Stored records
____________

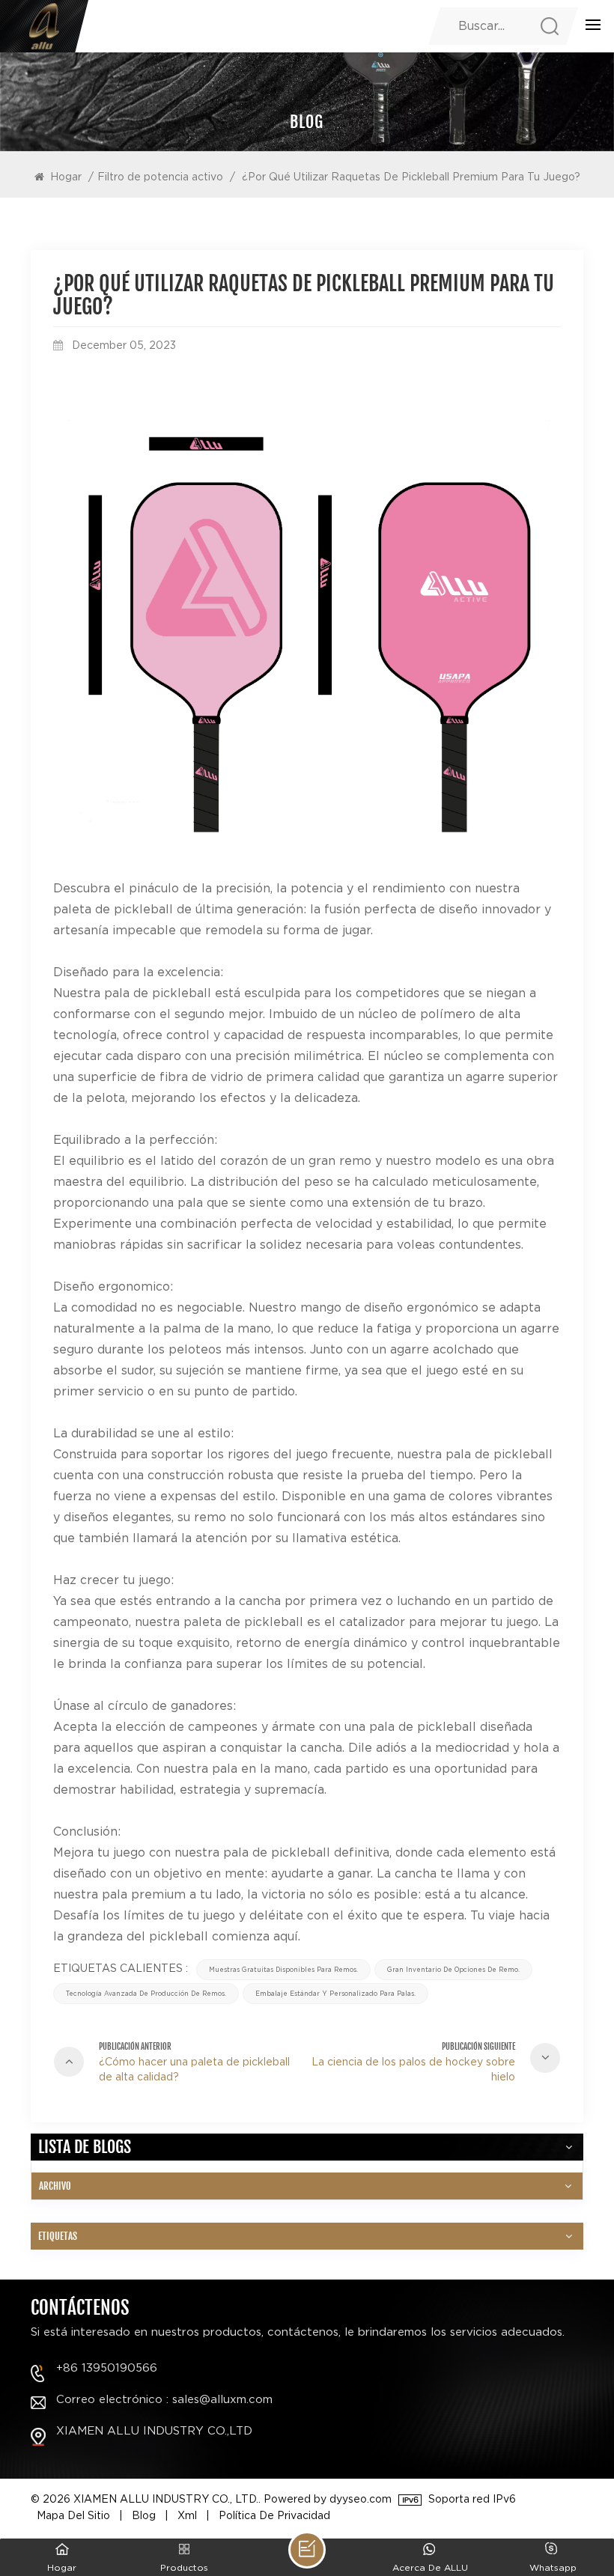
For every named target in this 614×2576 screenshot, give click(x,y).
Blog (144, 2515)
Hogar (66, 177)
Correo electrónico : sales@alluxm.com (164, 2399)
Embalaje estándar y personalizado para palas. (335, 1993)
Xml (187, 2515)
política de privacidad (274, 2515)
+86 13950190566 (106, 2368)
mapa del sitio (73, 2515)
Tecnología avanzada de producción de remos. (146, 1993)
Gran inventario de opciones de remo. (453, 1969)
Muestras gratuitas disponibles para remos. (283, 1969)
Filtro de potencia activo (160, 177)
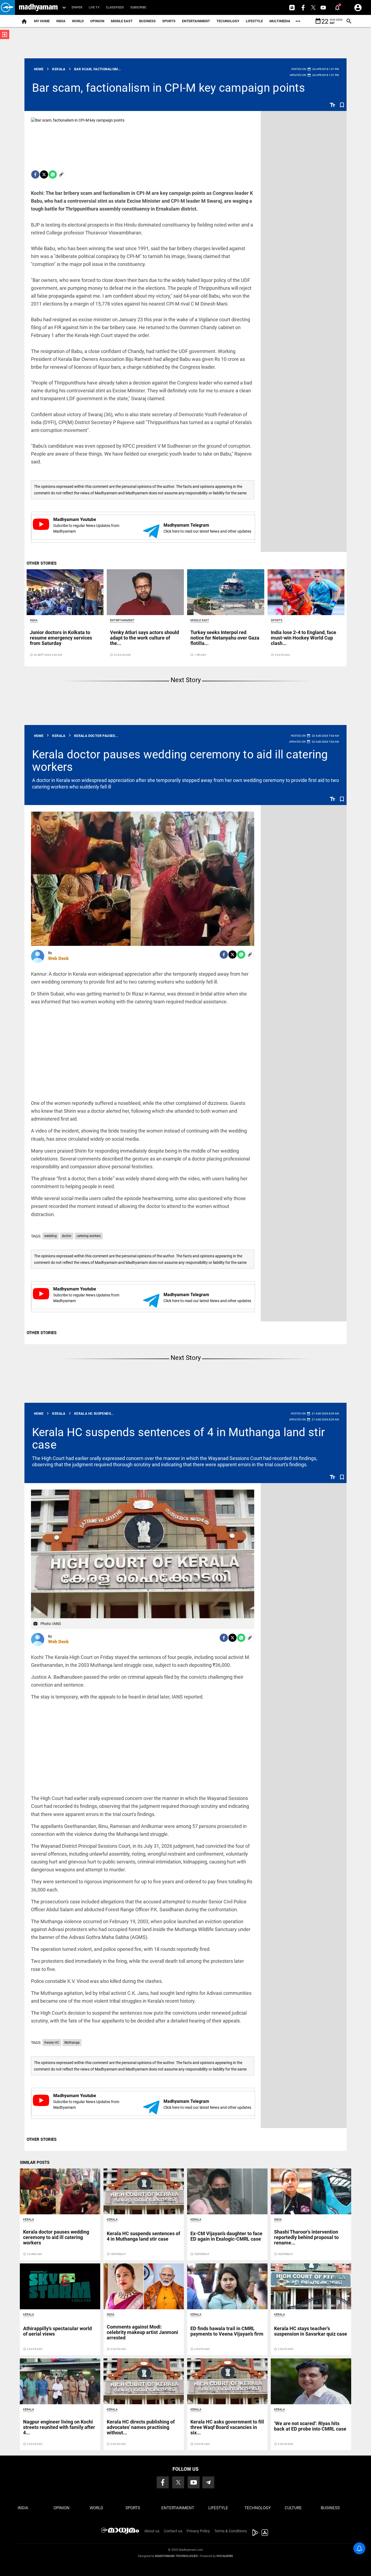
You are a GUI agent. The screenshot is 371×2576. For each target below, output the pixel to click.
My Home (42, 21)
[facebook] (35, 174)
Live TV (94, 7)
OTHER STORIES (41, 563)
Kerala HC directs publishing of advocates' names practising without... (141, 2427)
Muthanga (72, 2042)
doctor (66, 1236)
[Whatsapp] (52, 174)
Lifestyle (254, 21)
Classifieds (115, 7)
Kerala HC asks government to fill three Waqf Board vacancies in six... (227, 2427)
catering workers (89, 1236)
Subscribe (138, 7)
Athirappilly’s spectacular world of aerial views (57, 2331)
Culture (293, 2507)
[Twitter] (44, 174)
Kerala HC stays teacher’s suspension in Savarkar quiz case (310, 2331)
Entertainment (196, 21)
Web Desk (58, 958)
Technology (227, 21)
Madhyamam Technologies (176, 2556)
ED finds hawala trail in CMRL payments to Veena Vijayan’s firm (226, 2331)
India (60, 21)
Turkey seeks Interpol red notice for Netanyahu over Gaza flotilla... (224, 637)
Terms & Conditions (230, 2531)
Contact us (173, 2531)
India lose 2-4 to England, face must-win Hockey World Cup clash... (303, 637)
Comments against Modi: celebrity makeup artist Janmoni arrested (142, 2332)
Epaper (77, 7)
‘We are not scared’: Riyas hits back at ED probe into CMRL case (310, 2426)
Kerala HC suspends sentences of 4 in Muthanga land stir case (178, 1438)
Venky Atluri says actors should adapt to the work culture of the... (144, 637)
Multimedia (279, 21)
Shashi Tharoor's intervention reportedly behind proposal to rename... (306, 2237)
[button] (7, 7)
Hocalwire (224, 2556)
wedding (50, 1236)
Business (147, 21)
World (78, 21)
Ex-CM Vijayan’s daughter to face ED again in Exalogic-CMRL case (226, 2236)
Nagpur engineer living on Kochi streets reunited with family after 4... (59, 2427)
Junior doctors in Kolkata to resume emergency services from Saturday (61, 637)
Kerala (28, 2219)
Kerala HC (51, 2042)
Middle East (122, 21)
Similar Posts (34, 2162)
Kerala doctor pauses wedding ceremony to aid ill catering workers (180, 761)
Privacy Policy (198, 2531)
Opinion (97, 21)
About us (151, 2531)
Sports (168, 21)
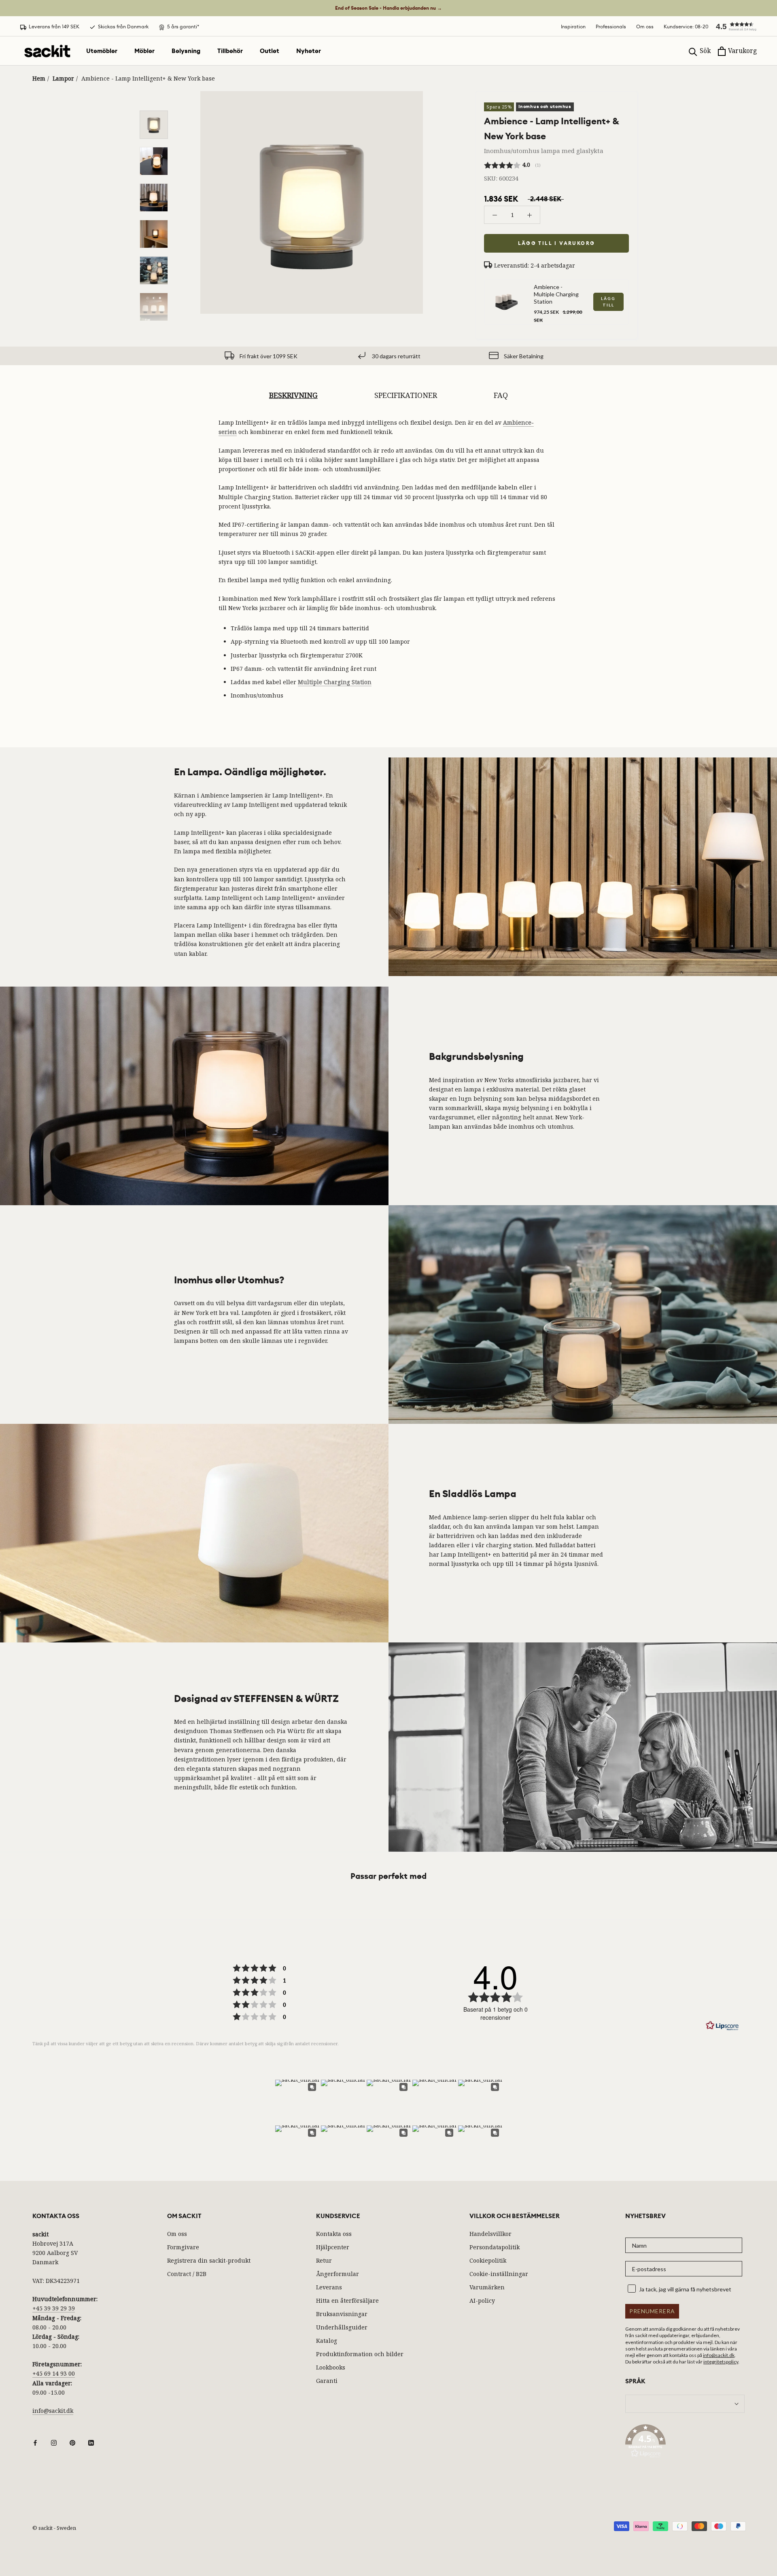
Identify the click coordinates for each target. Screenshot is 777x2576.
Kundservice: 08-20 (686, 26)
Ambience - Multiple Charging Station (556, 294)
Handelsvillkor (490, 2234)
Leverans (329, 2287)
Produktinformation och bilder (359, 2354)
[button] (732, 26)
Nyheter (308, 51)
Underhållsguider (341, 2327)
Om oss (645, 26)
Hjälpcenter (332, 2247)
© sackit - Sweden (54, 2527)
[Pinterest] (72, 2442)
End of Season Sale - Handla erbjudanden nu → (388, 8)
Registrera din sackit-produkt (209, 2260)
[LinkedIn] (91, 2442)
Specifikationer (405, 395)
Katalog (326, 2340)
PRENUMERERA (652, 2311)
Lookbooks (330, 2367)
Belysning (186, 51)
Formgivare (183, 2247)
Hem (38, 78)
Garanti (327, 2381)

____________

#### What the exercise asks:
Could you set down the data exactly as given, minus its pictures?

#### Expected output:
For every named target in this 614×2576 screenshot, give click(x,y).
Blog (144, 2515)
Hogar (66, 177)
Correo electrónico : sales@alluxm.com (164, 2399)
Embalaje estándar y personalizado para palas. (335, 1993)
Xml (187, 2515)
política de privacidad (274, 2515)
+86 13950190566 (106, 2368)
mapa del sitio (73, 2515)
Tecnología avanzada de producción de remos. (146, 1993)
Gran inventario de opciones de remo. (453, 1969)
Muestras gratuitas disponibles para remos. (283, 1969)
Filtro de potencia activo (160, 177)
You are a GUI agent. The screenshot is 371×2576. For each target below, output the pixel to click.
My Home (42, 21)
[facebook] (35, 174)
Live TV (94, 7)
OTHER STORIES (41, 563)
Kerala HC directs publishing of advocates' names practising without... (141, 2427)
Muthanga (72, 2042)
doctor (66, 1236)
[Whatsapp] (52, 174)
Lifestyle (254, 21)
Classifieds (115, 7)
Kerala HC asks government to fill three Waqf Board vacancies in six... (227, 2427)
catering workers (89, 1236)
Subscribe (138, 7)
Athirappilly’s spectacular world of aerial views (57, 2331)
Culture (293, 2507)
[Twitter] (44, 174)
Kerala HC stays teacher’s suspension in Savarkar quiz case (310, 2331)
Entertainment (196, 21)
Web Desk (58, 958)
Technology (227, 21)
Madhyamam Technologies (176, 2556)
ED finds hawala trail in CMRL payments to Veena Vijayan’s firm (226, 2331)
India (60, 21)
Turkey seeks Interpol red notice for Netanyahu over Gaza flotilla... (224, 637)
Terms & Conditions (230, 2531)
Contact us (173, 2531)
India lose 2-4 to England, face must-win Hockey World Cup clash... (303, 637)
Comments against Modi: celebrity makeup artist Janmoni arrested (142, 2332)
Epaper (77, 7)
‘We are not scared’: Riyas hits back at ED probe into CMRL case (310, 2426)
Kerala HC suspends sentences of 4 in Muthanga land stir case (178, 1438)
Venky Atluri says actors should adapt to the work culture of the... (144, 637)
Multimedia (279, 21)
Shashi Tharoor's intervention reportedly behind proposal to rename... (306, 2237)
[button] (7, 7)
Hocalwire (224, 2556)
wedding (50, 1236)
Business (147, 21)
World (78, 21)
Ex-CM Vijayan’s daughter to face ED again in Exalogic-CMRL case (226, 2236)
Nagpur engineer living on Kochi streets reunited with family after 4... (59, 2427)
Junior doctors in Kolkata to resume emergency services from Saturday (61, 637)
Kerala (28, 2219)
Kerala HC (51, 2042)
Middle East (122, 21)
Similar Posts (34, 2162)
Kerala doctor pauses wedding ceremony to aid ill catering workers (180, 761)
Privacy Policy (198, 2531)
Opinion (97, 21)
About us (151, 2531)
Sports (168, 21)
Identify the click coordinates for each target. Screenshot is 777x2576.
Kundservice: 08-20 (686, 26)
Ambience - Multiple Charging Station (556, 294)
Handelsvillkor (490, 2234)
Leverans (329, 2287)
Produktinformation och bilder (359, 2354)
[button] (732, 26)
Nyheter (308, 51)
Underhållsguider (341, 2327)
Om oss (645, 26)
Hjälpcenter (332, 2247)
© sackit - Sweden (54, 2527)
[Pinterest] (72, 2442)
End of Season Sale - Handla erbjudanden nu → (388, 8)
Registrera din sackit-produkt (209, 2260)
[LinkedIn] (91, 2442)
Specifikationer (405, 395)
Katalog (326, 2340)
PRENUMERERA (652, 2311)
Lookbooks (330, 2367)
Belysning (186, 51)
Formgivare (183, 2247)
Hem (38, 78)
Garanti (327, 2381)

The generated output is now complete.